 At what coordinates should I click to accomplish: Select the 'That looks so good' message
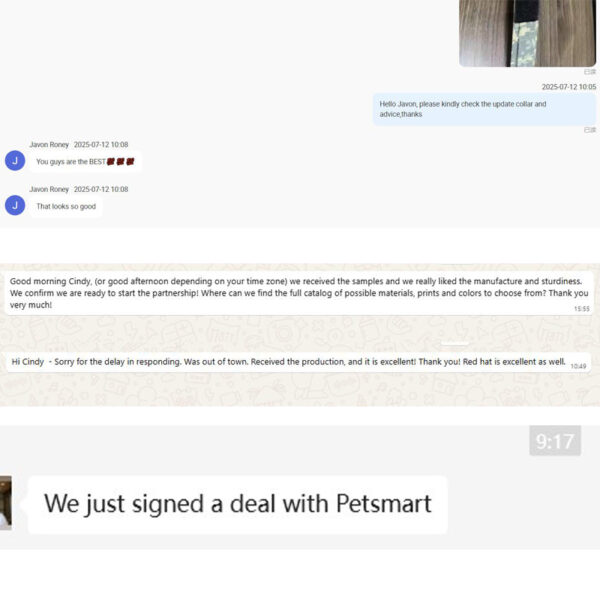tap(65, 206)
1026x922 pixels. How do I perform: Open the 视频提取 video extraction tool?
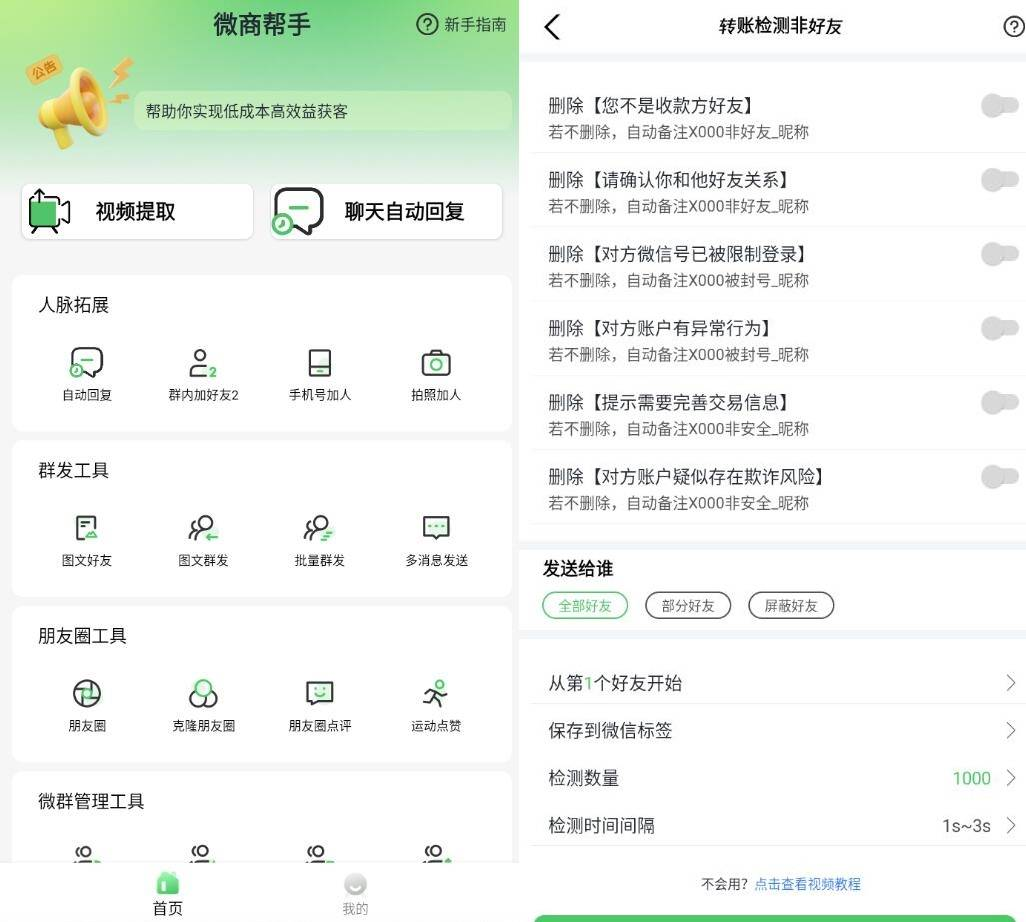coord(137,212)
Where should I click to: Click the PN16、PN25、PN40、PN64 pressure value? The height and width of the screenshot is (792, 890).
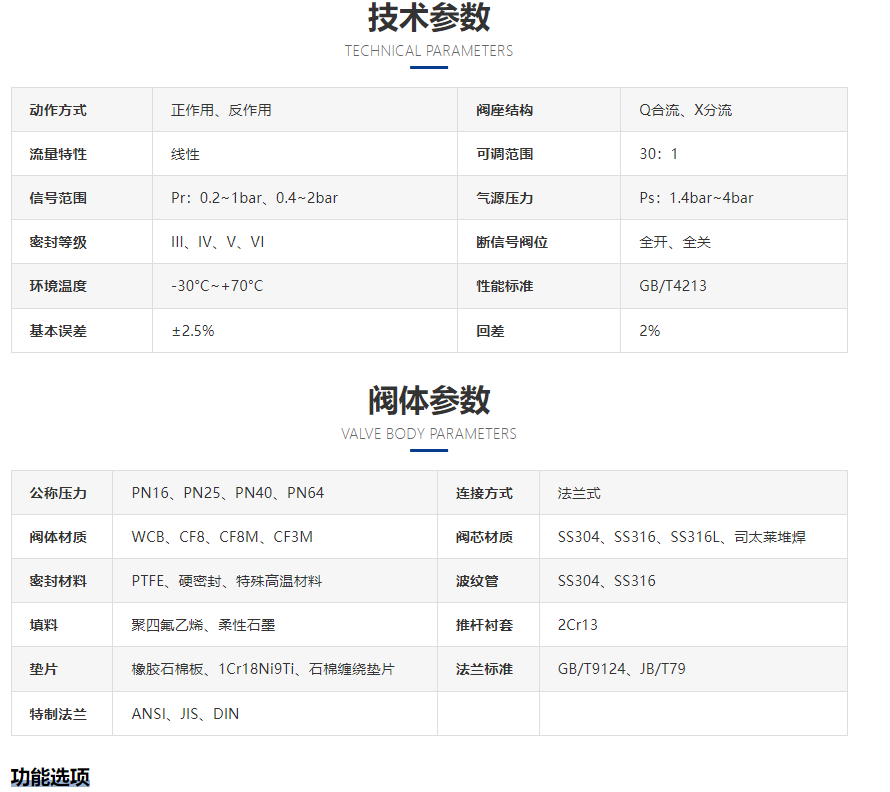[228, 493]
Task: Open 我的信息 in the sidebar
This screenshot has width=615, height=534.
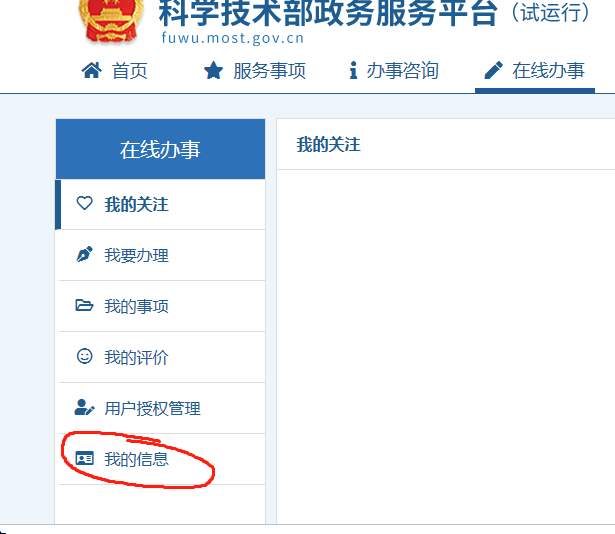Action: (x=160, y=459)
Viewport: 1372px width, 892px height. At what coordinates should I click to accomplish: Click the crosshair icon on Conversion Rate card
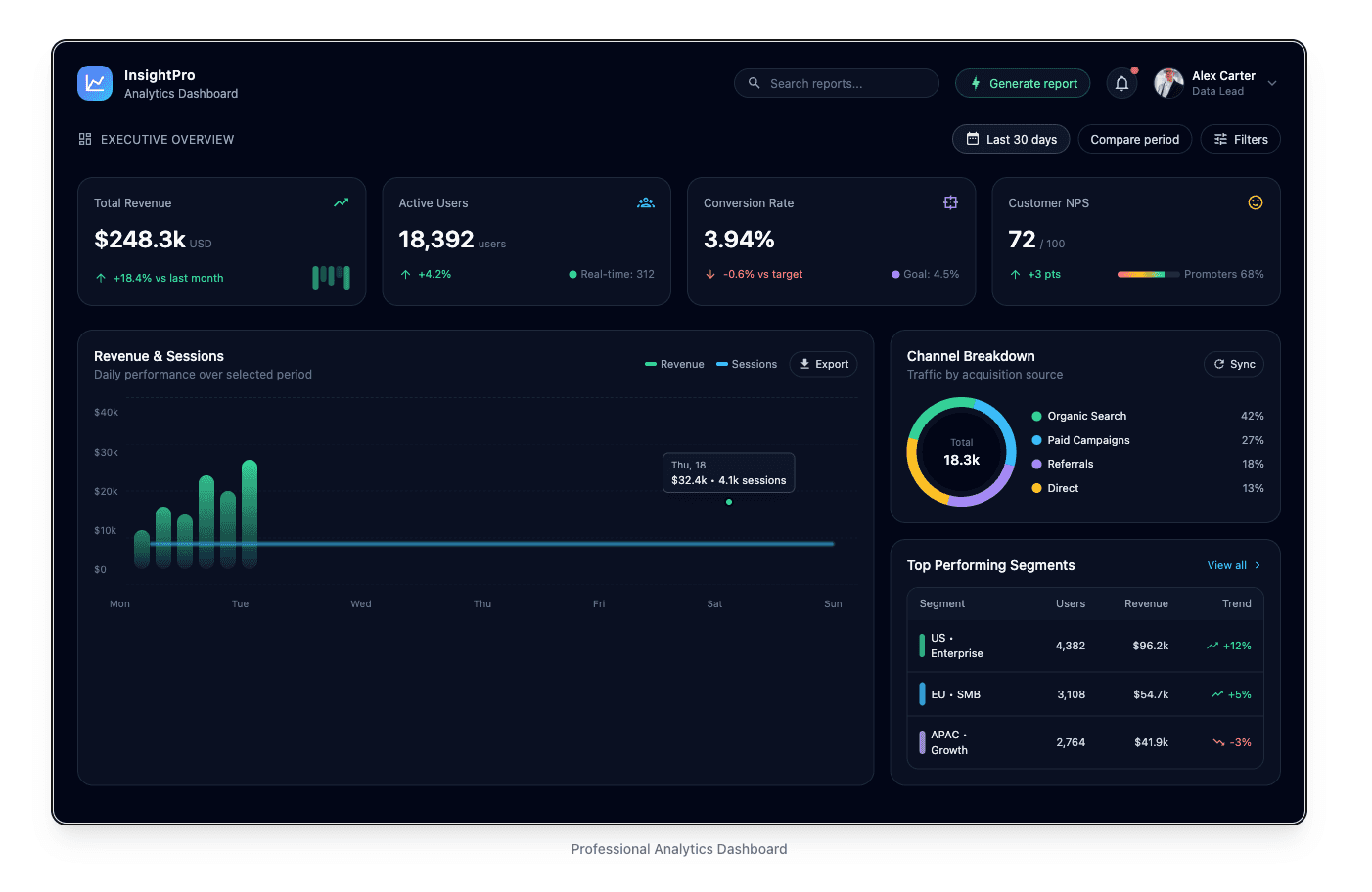950,202
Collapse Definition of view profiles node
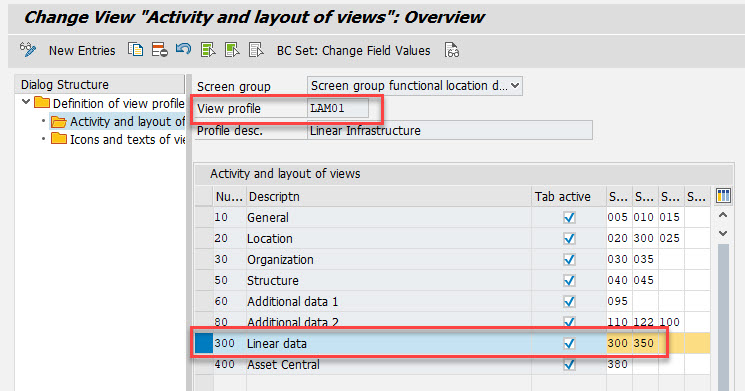Screen dimensions: 745x391 click(x=26, y=102)
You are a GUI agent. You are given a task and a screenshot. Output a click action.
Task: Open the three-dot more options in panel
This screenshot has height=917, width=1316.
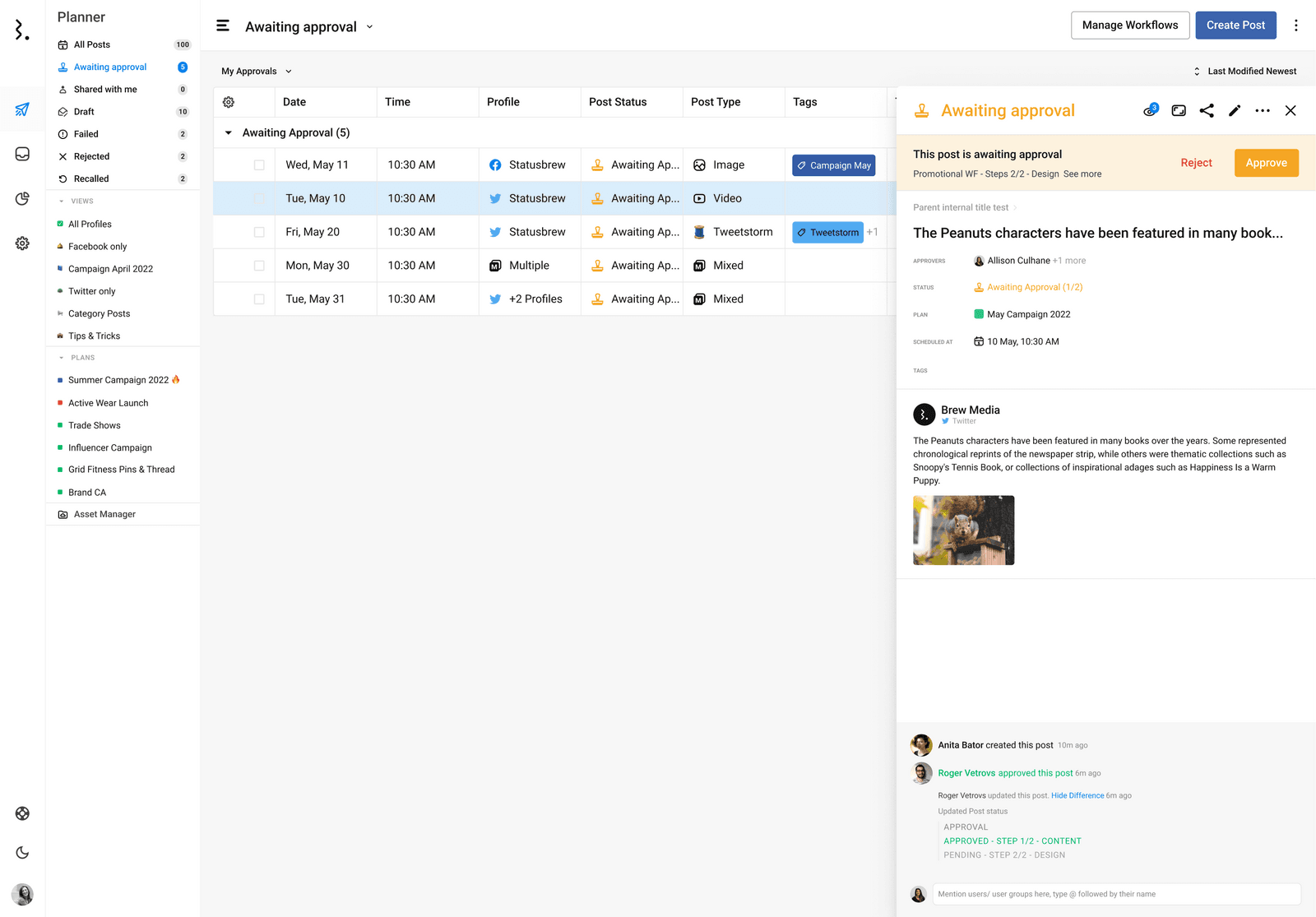1263,111
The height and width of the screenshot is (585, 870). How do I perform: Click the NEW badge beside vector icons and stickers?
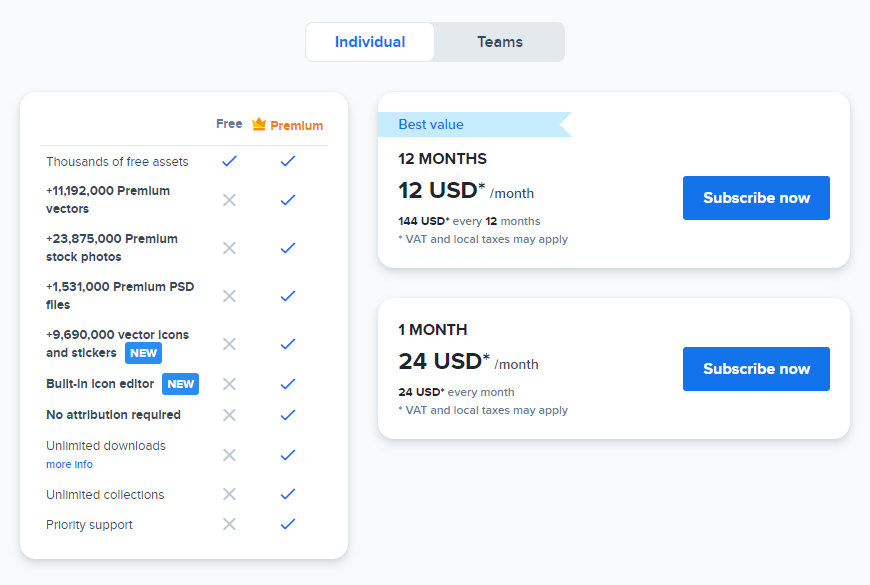pos(143,352)
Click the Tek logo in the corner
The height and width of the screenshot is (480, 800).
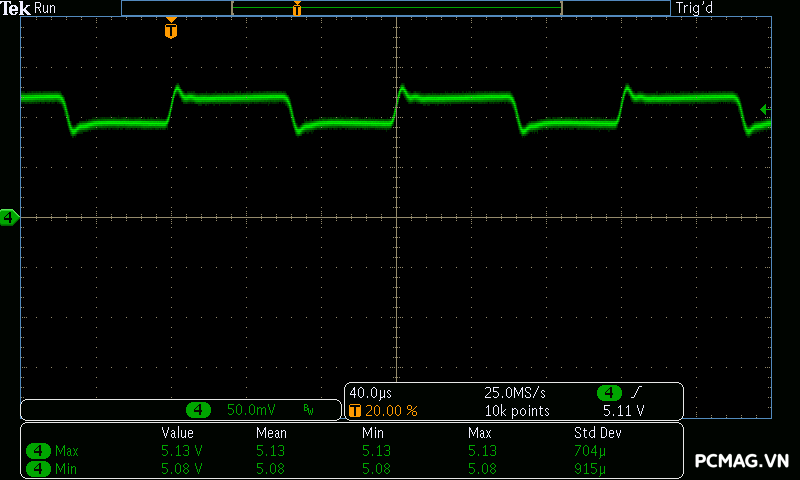click(x=16, y=8)
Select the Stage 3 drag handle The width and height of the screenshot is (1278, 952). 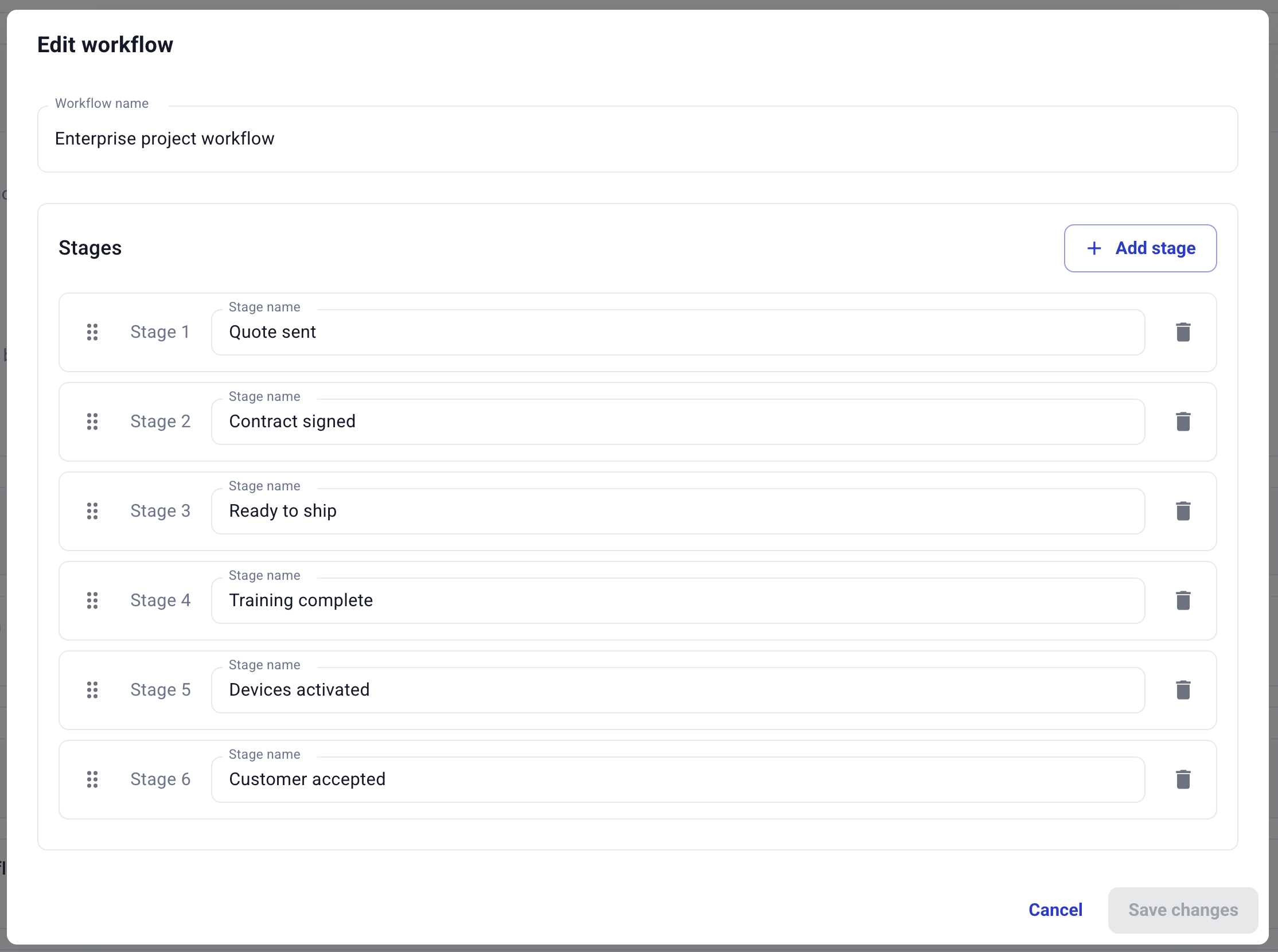[92, 510]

══════

Task statement -> Your reply should consist solely of the lines above, from the opening line through the line with "Task: Open 我的信息 in the sidebar", reproduced exactly and without pictures.

Task solution ->
 At what coordinates should I click to accomplish: Select the 'That looks so good' message
tap(65, 206)
1026x922 pixels. How do I perform: Open the 视频提取 video extraction tool?
coord(137,212)
Where should I click to: Click the PN16、PN25、PN40、PN64 pressure value? The height and width of the screenshot is (792, 890).
[228, 493]
Task: Open 我的信息 in the sidebar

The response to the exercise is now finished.